De toute manière, le temps qu’elle gagne ne sert à rien quand sur la queue de l’avion apparaît soudain l’empreinte de la main de Ben. Pas grave, Ben a trouvé ce qu’il ne devait pas voir : Kelly Taylor, une passagère de l’avion, est dans un cube, gelée. Le problème, c’est qu’alors qu’elle est morte d’une balle dans la tête, ses blessures montrent désormais qu’elle est morte dans l’avion. AH.

Ben est aussitôt convaincu qu’ils sont tous morts dans l’avion et que petit à petit, les corps (et l’avion) redeviennent ce qu’ils étaient au moment de mourir. C’est intéressant comme théorie, ma foi, et j’aime bien avoir un peu d’avancée de ce côté-là. J’ai encore tant à découvrir dans cette saison, je le sens. Hum. En attendant, Saanvi récupère son poste auprès de Vance et abandonne son labo. Putain, ils n’ont jamais su quoi faire de ce perso, c’est fou.

Après deux mois, Michaela en est apparemment toujours à apprendre à gérer sa nouvelle colocataire. C’est pourtant Zeke qui sait mieux la gérer, toujours grâce à ses sortes de pouvoir. Il est capable de sentir ce que Beverly ressent, et il a mis deux mois à s’en rendre compte alors que j’étais à peu près sûr que c’était là que j’en étais.

Au rang des intrigues dans lesquelles deux mois ne sont pas passés contrairement à ce qu’on nous dit, Jared continue de mener l’enquête sur la mort du Major pour le bénéfice de sa fille. C’est pire qu’un cold case à ce stade-là, mais bon, apparemment, ça commence à avancer au bout de deux mois. Au moins, ça nous ramène le personnage de l’ex-coéquipière de Michaela, et comme j’adore l’actrice, je trouve que c’est une excellente idée. Par contre, ça ne plaît pas à Vance qui fait surveiller Jared de voir que celui-ci s’approche petit à petit de la vérité.

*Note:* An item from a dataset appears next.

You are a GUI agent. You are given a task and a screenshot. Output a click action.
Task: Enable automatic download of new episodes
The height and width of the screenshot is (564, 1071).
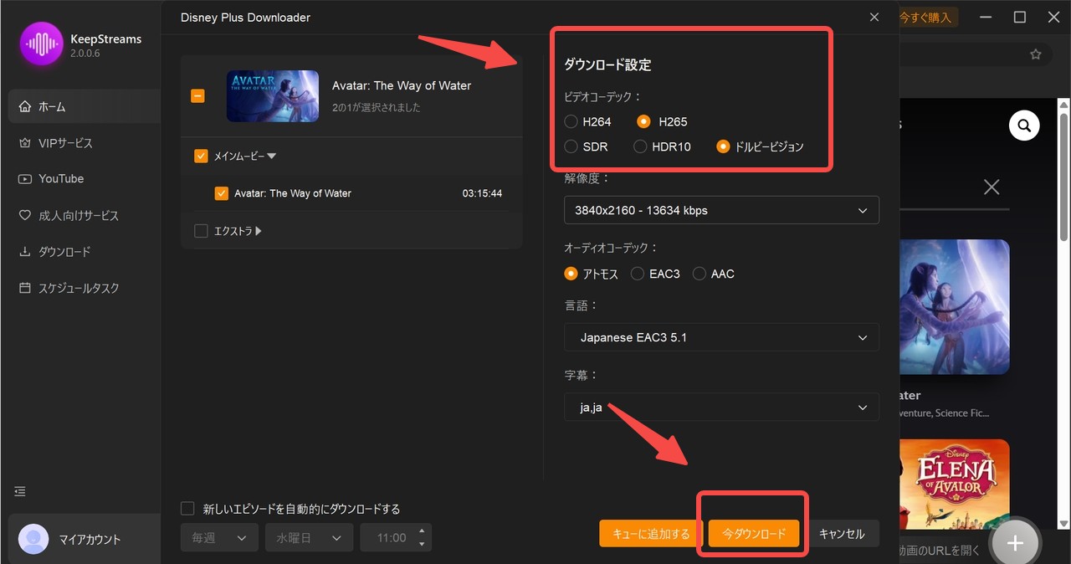[x=187, y=508]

Du côté des personnages que j’ai zappé, Pete est toujours en cellule et continue de voir la gamine de l’épisode précédent – Angelina. Il voit aussi de drôles de flashs… et bordel, j’ai tout oublié à nouveau de cette intrigue. Ce n’est pas grave, si ? Il ne lui reste plus qu’une semaine avant de mourir au petit Pete. En tout cas, Angelina est sûre que Pete a reçu un Appel quand elle était à le voir en prison, alors elle demande l’aide de Michaela et Zeke.

Ces deux-là veulent aussitôt venir en aide à Pete, allez savoir pourquoi. Enfin, remarque, on sait pourquoi : dès qu’il y a un Appel, Michaela est au taquet. Pas de raison que ça change. Pete leur décrit donc son cauchemar, qui est bien sûr lié à Jace, son frère, et à un compteur énorme étrange. La partie enquête autour des Appels me plaisait avant. C’est devenu moins fun cette saison, surtout avec Zeke qui se découvre vraiment un nouveau pouvoir en se connectant à présent aux émotions de Pete.

En parallèle, on suit les méchants pour voir qu’ils ont les mêmes visions que Pete. Cet autre groupe de gens revenus pose bien des problèmes, et pas qu’à Vance. Michaela fait donc ce qu’elle peut pour mener l’enquête et les retrouver à temps avant la fin du compteur qu’ils voient, et c’est efficace : elle tombe sur l’un des deux méchants et découvre ainsi que leur ancien coach était un dealer de drogue et tout. Allez, bon, OK, Appel réussi.

Et en ce qui concerne les intrigues parfaitement inutiles, Olive décide de rater son bal de promo, allez savoir pourquoi. Elle ne voit apparemment plus ses amis, mais ma vraie question est de savoir de quels amis il s’agit. TJ est apparemment de l’autre côté du monde et Olive se retrouve donc coincée à faire des recherches avec Angelina… avant de l’emmener à son bal de promo, tout ça pour qu’Angelina n’y entre pas. Et, en plus, la robe d’Olive ? Immonde, tout simplement.